PROBLEM TO WORK ON:
Please quote exactly the lines below from the line containing "Datenschutz (817, 1227)" to the line containing "المدونة (1061, 35)", both lines included, and nothing else.

DATA SHOWN:
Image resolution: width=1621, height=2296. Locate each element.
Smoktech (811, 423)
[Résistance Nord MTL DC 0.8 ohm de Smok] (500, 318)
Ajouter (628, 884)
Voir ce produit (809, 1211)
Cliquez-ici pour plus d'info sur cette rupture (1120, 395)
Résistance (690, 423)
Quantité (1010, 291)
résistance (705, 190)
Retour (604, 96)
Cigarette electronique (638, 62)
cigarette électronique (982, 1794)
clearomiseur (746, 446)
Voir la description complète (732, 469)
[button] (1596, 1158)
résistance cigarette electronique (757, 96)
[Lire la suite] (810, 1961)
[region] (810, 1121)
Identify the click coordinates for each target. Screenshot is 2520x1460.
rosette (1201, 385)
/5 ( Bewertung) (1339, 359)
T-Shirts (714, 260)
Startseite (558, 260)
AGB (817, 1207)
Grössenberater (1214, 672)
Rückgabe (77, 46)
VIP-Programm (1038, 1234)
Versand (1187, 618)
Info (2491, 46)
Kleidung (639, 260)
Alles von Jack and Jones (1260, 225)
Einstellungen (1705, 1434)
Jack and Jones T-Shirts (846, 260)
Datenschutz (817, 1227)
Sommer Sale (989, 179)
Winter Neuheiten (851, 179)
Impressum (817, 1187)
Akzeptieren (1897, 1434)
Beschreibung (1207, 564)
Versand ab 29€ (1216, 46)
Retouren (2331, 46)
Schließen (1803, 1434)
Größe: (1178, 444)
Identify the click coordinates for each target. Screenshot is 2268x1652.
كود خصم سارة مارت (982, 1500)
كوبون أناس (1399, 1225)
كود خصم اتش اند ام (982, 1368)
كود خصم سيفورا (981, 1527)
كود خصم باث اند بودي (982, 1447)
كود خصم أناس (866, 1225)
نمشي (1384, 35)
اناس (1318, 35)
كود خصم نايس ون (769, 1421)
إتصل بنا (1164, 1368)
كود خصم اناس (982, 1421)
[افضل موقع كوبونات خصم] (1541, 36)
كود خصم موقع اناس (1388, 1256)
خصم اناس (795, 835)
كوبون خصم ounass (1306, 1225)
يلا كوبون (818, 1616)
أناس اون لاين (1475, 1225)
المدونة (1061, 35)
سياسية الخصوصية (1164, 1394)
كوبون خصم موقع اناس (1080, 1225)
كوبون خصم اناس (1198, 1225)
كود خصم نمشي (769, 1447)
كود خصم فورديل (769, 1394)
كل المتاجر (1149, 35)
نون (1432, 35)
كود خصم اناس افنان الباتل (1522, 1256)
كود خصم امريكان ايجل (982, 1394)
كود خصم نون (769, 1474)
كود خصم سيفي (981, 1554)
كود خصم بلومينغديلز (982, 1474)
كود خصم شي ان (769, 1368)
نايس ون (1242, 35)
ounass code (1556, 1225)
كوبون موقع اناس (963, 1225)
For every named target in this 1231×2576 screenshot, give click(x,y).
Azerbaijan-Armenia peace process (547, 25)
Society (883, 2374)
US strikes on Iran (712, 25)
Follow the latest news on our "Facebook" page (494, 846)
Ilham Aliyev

OUTPUT OF THE TASK:
Datenschutz (817, 1227)
Sommer Sale (989, 179)
Winter Neuheiten (851, 179)
Impressum (817, 1187)
Akzeptieren (1897, 1434)
Beschreibung (1207, 564)
Versand ab 29€ (1216, 46)
Retouren (2331, 46)
Schließen (1803, 1434)
Größe: (1178, 444)
Identify the click coordinates for each target. Screenshot is 2268x1652.
كود خصم سارة مارت (982, 1500)
كوبون أناس (1399, 1225)
كود خصم اتش اند ام (982, 1368)
كود خصم سيفورا (981, 1527)
كود خصم باث اند بودي (982, 1447)
كود خصم أناس (866, 1225)
نمشي (1384, 35)
اناس (1318, 35)
كود خصم نايس ون (769, 1421)
إتصل بنا (1164, 1368)
كود خصم اناس (982, 1421)
[افضل موقع كوبونات خصم] (1541, 36)
كود خصم موقع اناس (1388, 1256)
خصم اناس (795, 835)
كوبون خصم ounass (1306, 1225)
يلا كوبون (818, 1616)
أناس اون لاين (1475, 1225)
المدونة (1061, 35)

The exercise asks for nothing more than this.